Nama Inovasi MUSLAH "Museum Sekolah" Sarana Penanaman Nilai Cinta Budaya Daerah dan Pembelajaran di Sekolah
Bentuk Inovasi Pelayanan Publik
Inisiator Inovasi Nofita Sari dan Diki Darmawan
Tahapan Inovasi Penerapan
Jenis Inovasi Non Digital
Urusan Inovasi Pendidikan
Rancang Bangun
  Dalam Peraturan Menteri Pendidikan dan Kebudayaan No. 22 tahun 2016 bahwa proses pembelajaran pada satuan Pendidikan diselenggarakan secara interaktif, inspiratif, menyenangkan, menantang, memotivasi peserta didik untuk berpartisipasi aktif, serta memberikan ruang yang cukup bagi prakarsa, kreativitas dan kemandirian sesuai dengan bakat, minat, dan perkembangan fisik serta psikologis peserta didik.
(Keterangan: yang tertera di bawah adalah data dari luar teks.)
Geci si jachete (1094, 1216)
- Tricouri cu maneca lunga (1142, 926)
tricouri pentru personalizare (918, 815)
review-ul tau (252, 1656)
  Pengembangan ilmu pengetahuan dan teknologi yang semakin pesat menuntut setiap manusia untuk mampu menyesuaikan diri guna mengikuti perubahan – perubahan, dan mampu memecahkan masalah yang terjadi. Untuk mengimbangi perkembangan tersebut, seseorang sangat perlu memahami, melatih diri agar menjadi terampil dalam memecahkan masalah yang akan ditemui dalam kehidupan sehari – hari. Sebagai seorang pendidik memegang peranan penting mengatasi permasalahan – permasalah tersebut.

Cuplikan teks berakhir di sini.